→ Problem description:
From the line containing "The height and" to the final line of the entries, copy each line exactly. Pictures stay out.

→ Provided entries:
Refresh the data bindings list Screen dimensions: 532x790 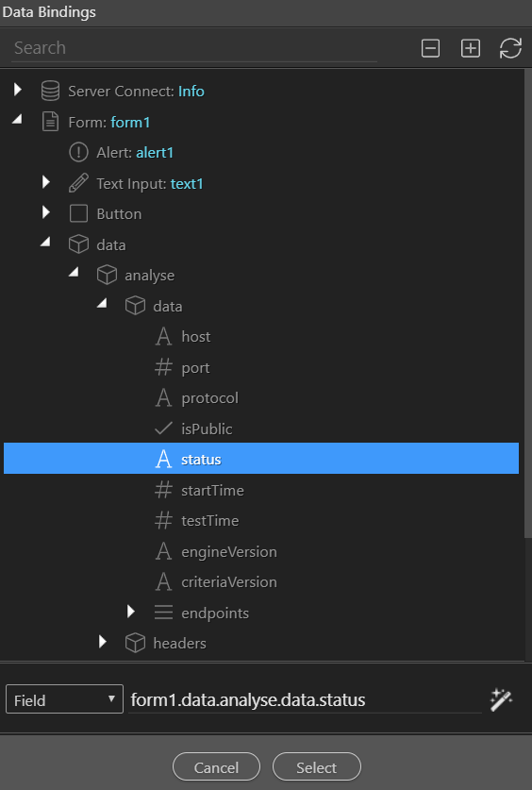coord(510,48)
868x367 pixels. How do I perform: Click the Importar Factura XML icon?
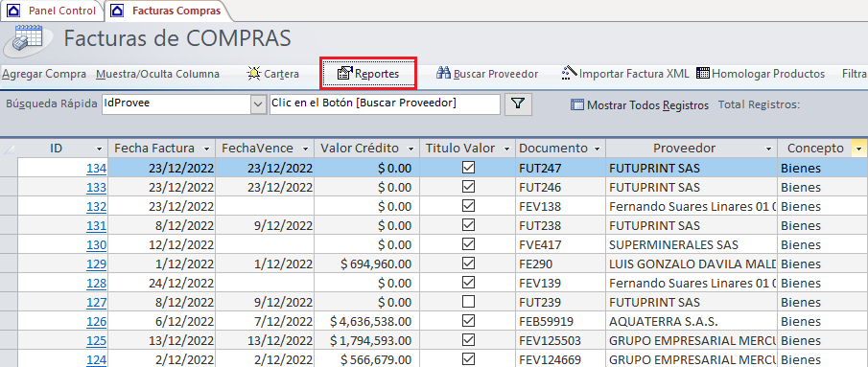pos(569,74)
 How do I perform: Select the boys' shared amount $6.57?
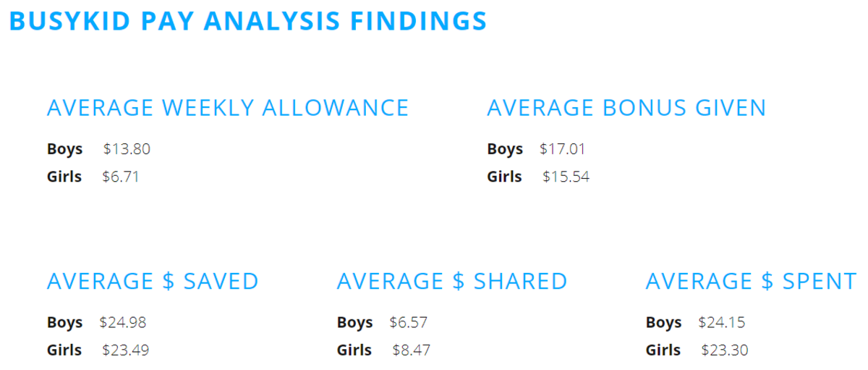click(409, 322)
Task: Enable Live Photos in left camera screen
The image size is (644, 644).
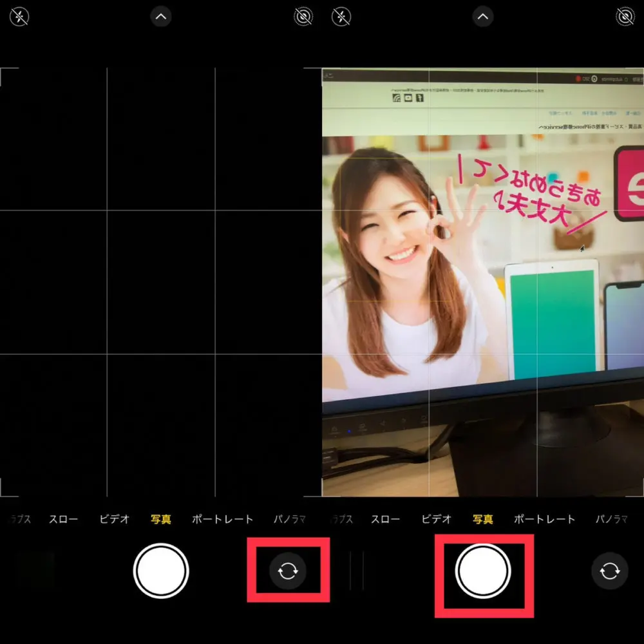Action: pyautogui.click(x=302, y=16)
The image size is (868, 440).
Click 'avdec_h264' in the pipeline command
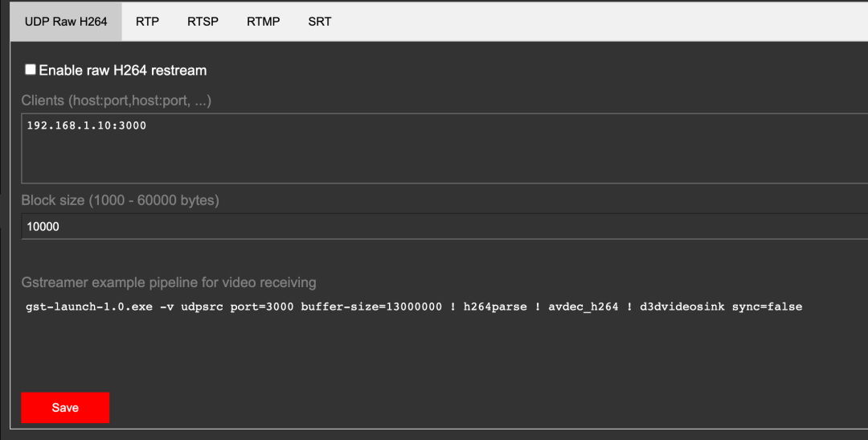[583, 306]
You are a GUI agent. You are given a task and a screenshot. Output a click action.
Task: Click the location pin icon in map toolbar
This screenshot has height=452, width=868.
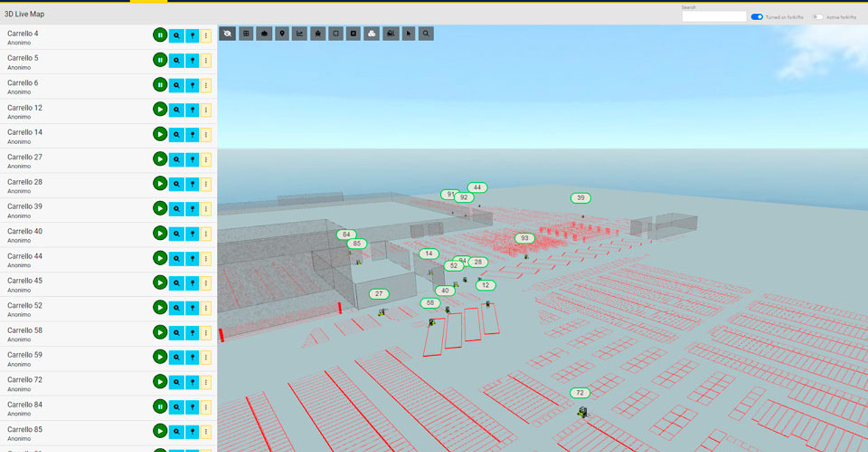click(282, 33)
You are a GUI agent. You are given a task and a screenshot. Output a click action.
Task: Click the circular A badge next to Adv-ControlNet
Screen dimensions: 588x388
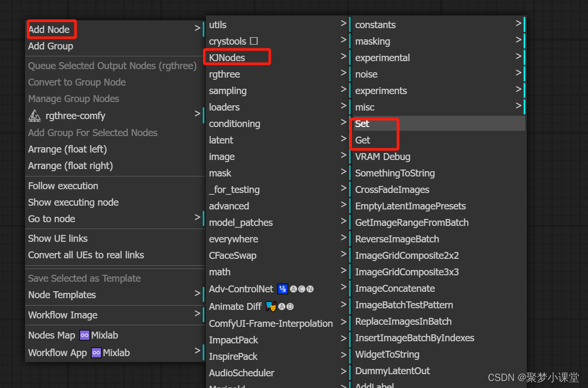pyautogui.click(x=293, y=289)

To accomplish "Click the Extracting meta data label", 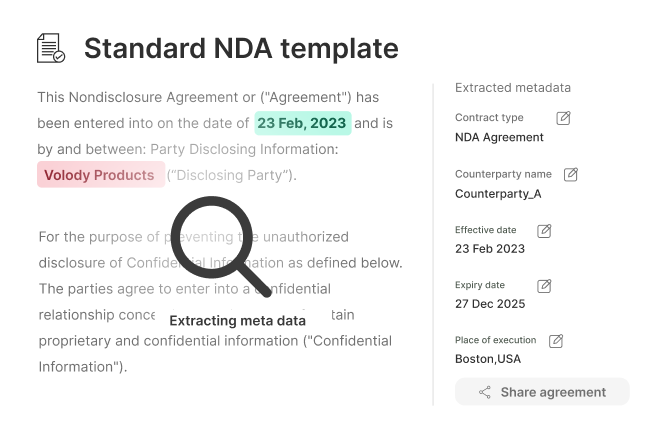I will (x=237, y=321).
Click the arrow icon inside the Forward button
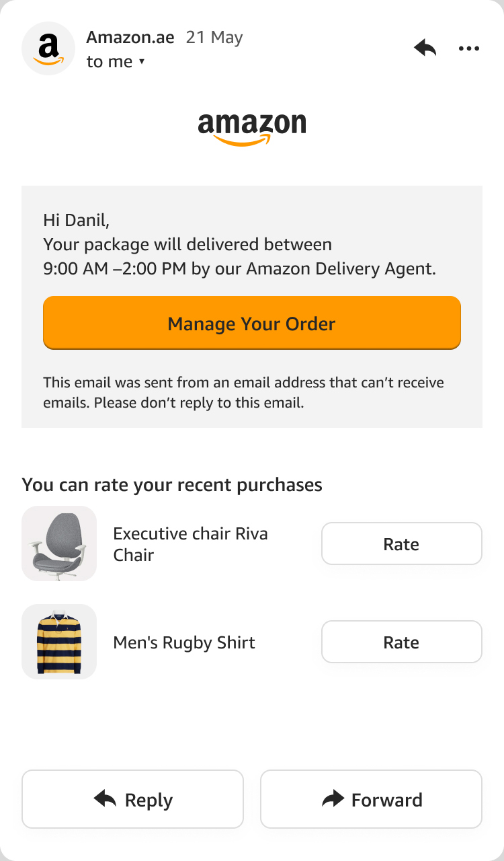The width and height of the screenshot is (504, 861). point(333,798)
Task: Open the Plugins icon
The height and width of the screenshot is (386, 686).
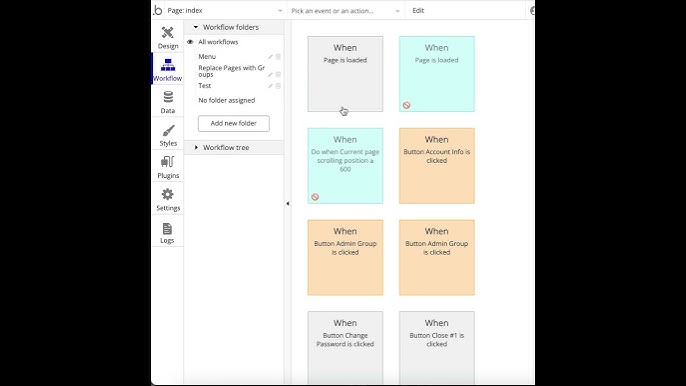Action: (x=168, y=162)
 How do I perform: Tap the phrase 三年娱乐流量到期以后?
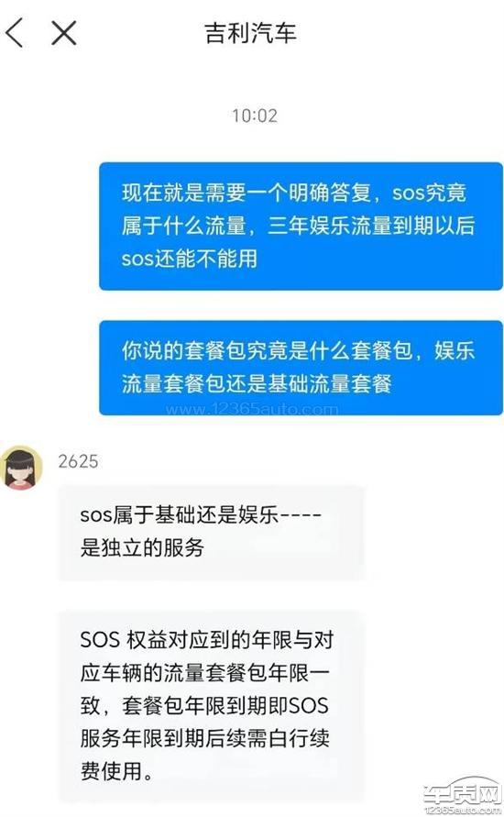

→ Your solution:
The height and width of the screenshot is (386, 686).
Action: (x=168, y=162)
 How do I perform: Tap the phrase 三年娱乐流量到期以后?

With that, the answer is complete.